What to work on: Extract every line of the listing below and reproduce each one word for word, in its original order.

## Begin Record set

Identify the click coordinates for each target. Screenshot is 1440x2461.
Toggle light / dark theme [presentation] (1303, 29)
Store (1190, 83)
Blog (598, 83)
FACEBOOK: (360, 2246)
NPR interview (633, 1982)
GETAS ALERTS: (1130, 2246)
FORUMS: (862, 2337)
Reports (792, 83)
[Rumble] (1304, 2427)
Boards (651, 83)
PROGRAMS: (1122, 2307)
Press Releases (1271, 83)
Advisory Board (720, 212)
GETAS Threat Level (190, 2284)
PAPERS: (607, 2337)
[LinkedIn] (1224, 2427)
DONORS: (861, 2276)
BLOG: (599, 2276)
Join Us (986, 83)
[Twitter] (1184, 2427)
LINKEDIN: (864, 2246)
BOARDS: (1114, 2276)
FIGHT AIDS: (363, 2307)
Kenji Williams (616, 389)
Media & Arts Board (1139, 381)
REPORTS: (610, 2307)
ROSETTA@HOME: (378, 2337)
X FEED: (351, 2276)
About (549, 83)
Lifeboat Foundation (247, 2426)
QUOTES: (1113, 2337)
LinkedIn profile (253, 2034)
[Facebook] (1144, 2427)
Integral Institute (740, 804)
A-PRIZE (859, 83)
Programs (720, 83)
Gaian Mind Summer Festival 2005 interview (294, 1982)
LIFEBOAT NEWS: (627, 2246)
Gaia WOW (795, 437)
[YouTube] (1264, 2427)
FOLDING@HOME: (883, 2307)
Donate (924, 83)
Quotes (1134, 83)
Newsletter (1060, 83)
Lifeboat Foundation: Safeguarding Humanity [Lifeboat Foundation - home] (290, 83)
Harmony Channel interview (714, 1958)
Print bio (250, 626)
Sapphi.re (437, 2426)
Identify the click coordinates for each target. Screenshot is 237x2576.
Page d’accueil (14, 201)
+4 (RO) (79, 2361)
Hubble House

## End Record set

Output:
Identify the click coordinates for each target. Screenshot is 1440x2461.
Toggle light / dark theme [presentation] (1303, 29)
Store (1190, 83)
Blog (598, 83)
FACEBOOK: (360, 2246)
NPR interview (633, 1982)
GETAS ALERTS: (1130, 2246)
FORUMS: (862, 2337)
Reports (792, 83)
[Rumble] (1304, 2427)
Boards (651, 83)
PROGRAMS: (1122, 2307)
Press Releases (1271, 83)
Advisory Board (720, 212)
GETAS Threat Level (190, 2284)
PAPERS: (607, 2337)
[LinkedIn] (1224, 2427)
DONORS: (861, 2276)
BLOG: (599, 2276)
Join Us (986, 83)
[Twitter] (1184, 2427)
LINKEDIN: (864, 2246)
BOARDS: (1114, 2276)
FIGHT AIDS: (363, 2307)
Kenji Williams (616, 389)
Media & Arts Board (1139, 381)
REPORTS: (610, 2307)
ROSETTA@HOME: (378, 2337)
X FEED: (351, 2276)
About (549, 83)
Lifeboat Foundation (247, 2426)
QUOTES: (1113, 2337)
LinkedIn profile (253, 2034)
[Facebook] (1144, 2427)
Integral Institute (740, 804)
A-PRIZE (859, 83)
Programs (720, 83)
Gaian Mind Summer Festival 2005 interview (294, 1982)
LIFEBOAT NEWS: (627, 2246)
Gaia WOW (795, 437)
[YouTube] (1264, 2427)
FOLDING@HOME: (883, 2307)
Donate (924, 83)
Quotes (1134, 83)
Newsletter (1060, 83)
Lifeboat Foundation: Safeguarding Humanity [Lifeboat Foundation - home] (290, 83)
Harmony Channel interview (714, 1958)
Print bio (250, 626)
Sapphi.re (437, 2426)
Identify the click coordinates for each target. Screenshot is 237x2576.
Page d’accueil (14, 201)
+4 (RO) (79, 2361)
Hubble House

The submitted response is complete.